Certificate Authorities (CAs), such as D‑TRUST, and browsers are independent of each other. Browsers use certificates to determine the trust level of websites. CAs benefit when certificates are displayed in the browser. This process is managed by root programs. In order for a certificate to be considered trustworthy, CAs must follow the guidelines of the root program and at the same time those of the browser operator.
 

Why did browser manufacturers opt to have the period of validity reduced?

Up until 2015, it was still possible to issue certificates with a validity period of up to five years. This was reduced to three years in 2018 and later to only two years. Now, under strong pressure from major browser manufacturers, a decision was made to limit the validity of website certificates to one year beginning September 2020. This move offers two major advantages.

• From a technical perspective, updates and changes can now be implemented much faster.
• From a user perspective, there is a security advantage: If a certificate is valid for just one year, the identity behind the certificate will be verified once again the following year. Browser manufacturers hope that the shorter validation intervals will lead to greater security on the net.
   

What does this decision mean for individual website operators?
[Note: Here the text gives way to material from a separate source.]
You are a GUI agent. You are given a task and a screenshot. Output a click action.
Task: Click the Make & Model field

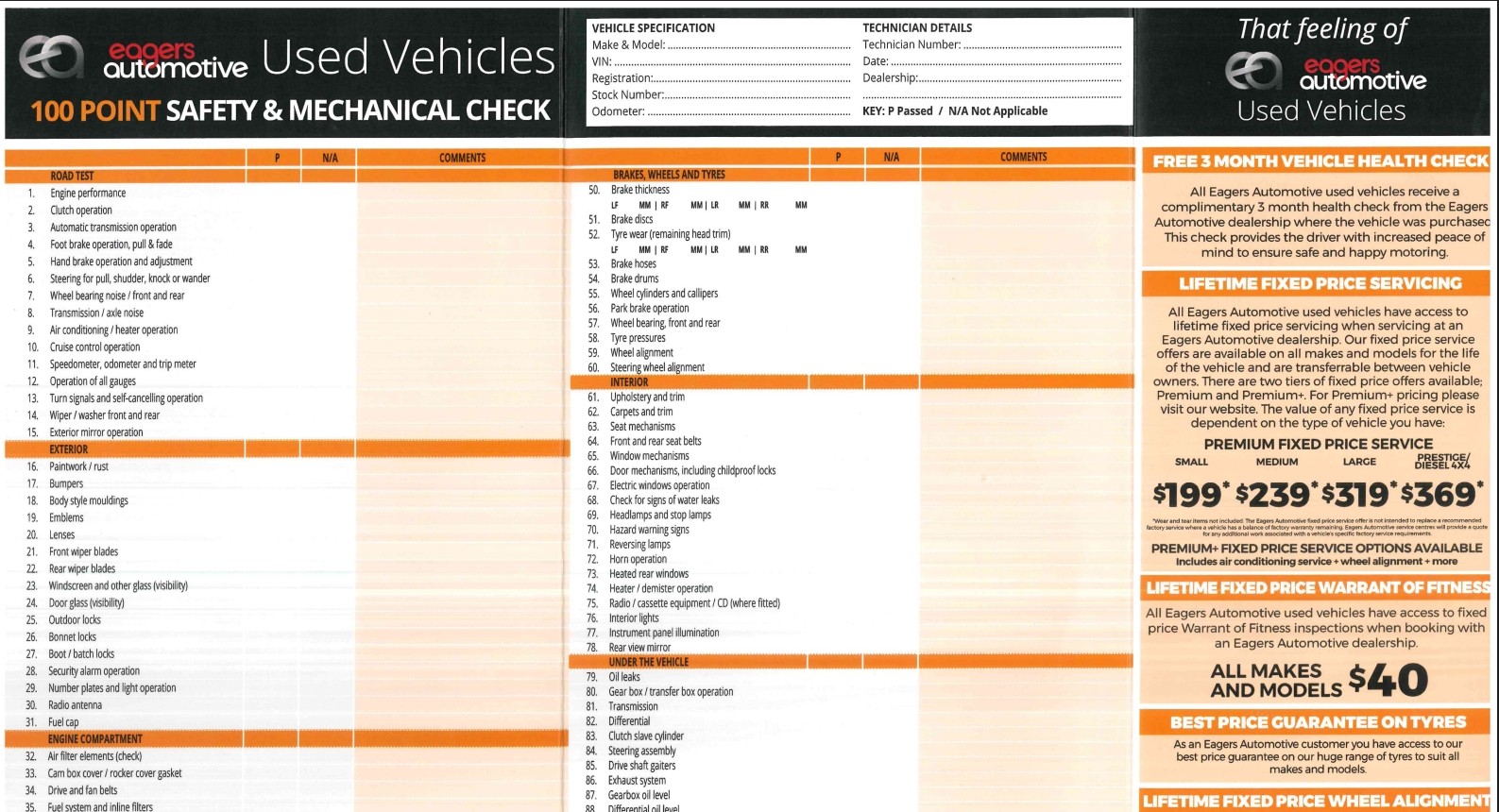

• Validity: This change has no effect on SSL/TLS certificates purchased before 1 September of this year. These certificates will remain valid until they reach their expiry date even if they were issued for two years. All website certificates purchased after 1 September 2020 are now valid for one year only. It is therefore advisable to keep a precise record of when certificates are due to expire. This often means higher costs and more time for correct connection.
  
  Website operators who use several certificates should manage them using a suitably managed PKI platform. In this way, operators are informed before a certificate expires—and new certificates can be applied for and issued in a matter of seconds. Following initial verification of the company and domain, it is no longer necessary to verify every single certificate request.
   
• Certificate type: The decision to shorten the validity period also influences the choice of certificate: In the case of organization-validated or extended validated certificates, the identity of the website operator is thoroughly checked by the CA. This, however, requires more work that must now be carried out at ever shorter intervals. There is a risk that due to this additional work users will be likely to resort to certificates without proof of identity. However, identity-validated certificates are what, in fact, creates greater security on the net.
  
  In the case of domain-validated (DV) certificates, verification is limited to checking whether the customer is also the owner of a domain. This often creates a false sense of security. Cybercriminals often take advantage of this and register with a similar sounding URL which then enables them to easily obtain a DV certificate.
  
  Identity-validated certificates are the certificate of choice for secure online communication. In the case of organization-validated (OV) certificates, the organization behind the website is checked in addition to the domain.
  
  When it comes to extended validated (EV) certificates, the certificate provider also checks whether the applicant actually works for the stated organization and is authorized to apply for a certificate. It is therefore advisable to invest in identity-validated certificates. Only then will data traffic on the net become more secure, SSL-secured pages will have a higher level of trust and traffic will increase.
   
• Partners: Since certificates have to be renewed annually, it makes sense to work with a provider who knows the requirements of the country in question and who can communicate with the website operator in the same time zone and language.
  
  In Europe, the eIDAS regulation provides guidance on qualified trust service providers (qTSPs). These TSPs are subject to very strict security requirements and liability rules and are obliged, among other things, to demonstrate that their technical and organizational measures are state-of-the-art. They, like D‑TRUST GmbH, can be recognized by the EU trust mark.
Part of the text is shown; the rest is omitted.